# Stage 2, front fairing.



## BlackPanther (8 Sep 2012)

I recently acquired a Windwrap front fairing. I'm so glad I dropped on a 2nd hand one as the new price is staggering for what it is. It took 5 minutes to fix. Which coincidentally, is approximately the time it now takes to thread the Trice through the front door! I can see a velomobile in my future.


----------



## byegad (8 Sep 2012)

I'd be interested in why you went for that fairing, the Streamer is much larger and so smooths airflow better. IMHO.


----------



## BlackPanther (8 Sep 2012)

There were a number of reasons.

1/ I bring the trike in through the house.
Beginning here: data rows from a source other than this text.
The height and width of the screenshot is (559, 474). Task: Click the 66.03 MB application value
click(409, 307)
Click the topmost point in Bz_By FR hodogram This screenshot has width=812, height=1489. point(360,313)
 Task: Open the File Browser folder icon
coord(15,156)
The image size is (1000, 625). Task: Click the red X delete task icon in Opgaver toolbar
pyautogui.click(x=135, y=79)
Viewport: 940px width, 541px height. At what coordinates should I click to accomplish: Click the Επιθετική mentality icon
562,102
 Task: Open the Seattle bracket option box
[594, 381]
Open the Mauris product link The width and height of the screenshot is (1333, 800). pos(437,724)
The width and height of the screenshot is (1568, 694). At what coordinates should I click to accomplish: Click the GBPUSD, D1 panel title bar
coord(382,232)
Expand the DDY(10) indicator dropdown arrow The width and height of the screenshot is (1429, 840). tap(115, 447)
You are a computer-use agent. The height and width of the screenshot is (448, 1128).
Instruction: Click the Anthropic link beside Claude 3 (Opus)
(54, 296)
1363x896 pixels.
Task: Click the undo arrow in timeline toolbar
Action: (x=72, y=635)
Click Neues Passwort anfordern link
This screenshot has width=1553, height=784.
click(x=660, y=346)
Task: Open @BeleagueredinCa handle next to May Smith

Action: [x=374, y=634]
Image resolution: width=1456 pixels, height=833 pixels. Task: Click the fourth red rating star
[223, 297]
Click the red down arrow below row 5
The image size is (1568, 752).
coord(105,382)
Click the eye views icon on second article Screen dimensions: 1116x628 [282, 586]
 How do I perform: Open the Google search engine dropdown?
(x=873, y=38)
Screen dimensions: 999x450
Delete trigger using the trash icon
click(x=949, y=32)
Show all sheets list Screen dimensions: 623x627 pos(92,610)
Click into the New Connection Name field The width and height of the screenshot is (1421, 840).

It's a bit tight with the naked Trice. It's more tricky with the rear fairing. It's like threading the needle with a small front fairing. T'would be impossibe with the Streamer.
2/ I wanted something on the smaller size so I could also try it on the Optima Baron as well (it's way too high on that though, so it's permanently on the Trice)
3/ 2nd hand fairings are pretty rare, and this was the right price.
4/ Tbh, I prefer the look of this one a bit more than the Streamer.
5/ I get your point about the better airflow, but as the Trice 'S' is not the quickest trike in the World, I just wanted a bit more speed/less effort without breaking the bank, and this minter was less than 1/2 price of a new one.
6/ I always have the 'body sock' option if I feel the need for the ultimate (non Velo) top speed ability. I'd love to see how long it takes to get in/out of one of those. Anyone here use one?


----------



## ufkacbln (8 Sep 2012)

I have the Streamer, Windwrap XT and Windwrap GX

The XT is a good summer fairing with protection for chilly mornings, bouncing insect off and wind resistance.

The GX is bigger and more protective, with the tilting mechanism it is also easy to mount and dismount. Additional protection makes it good for the winter and autumn

The Streamer is really similar to the GX, but far less well finished and more complex to mount, I also found the rear support would slip and lower the fairing as you were riding. I eventually ended up drilling a hole and using a split pin to keep it in the right position

Finally there is lighting.

You can fit Bar ends to the Windwrap fairings and fit lights whereas the Streamer has no facility to do so


----------



## BlackPanther (8 Sep 2012)

Cunobelin said:


> I have the Streamer, Windwrap XT and Windwrap GX
> 
> 
> 
> You can fit Bar ends to the Windwrap fairings and fit lights whereas the Streamer has no facility to do so


 
Crikey! Do you also have a bottomless wallet?

At the moment I have my lights fitted on top of my grips. I'll see on Monday if they throw light efficiently enough with the screen on. If not I may try fitting them on top of the screen. Bar ends, good idea, I've got some spares so I'll give that a try. It might make fitting through the door impossible though.

If I fitted 2 lights towards the centre, but below the top screen bar, would the light shine through the screen without distorting?


----------



## ufkacbln (9 Sep 2012)

BlackPanther said:


> Crikey! Do you also have a bottomless wallet?
> 
> At the moment I have my lights fitted on top of my grips. I'll see on Monday if they throw light efficiently enough with the screen on. If not I may try fitting them on top of the screen. Bar ends, good idea, I've got some spares so I'll give that a try. It might make fitting through the door impossible though.
> 
> If I fitted 2 lights towards the centre, but below the top screen bar, would the light shine through the screen without distorting?


 

Basically I haven't owned a car for fifteen years, and cycle all year round. A trike with snow tyres and a fairing allows that, so the car fund becomes a bike fund.

XT in winter!







But back to topic






If you leave the bar end "stiff" but not tight, it can be rotated inside the fairing for storage


----------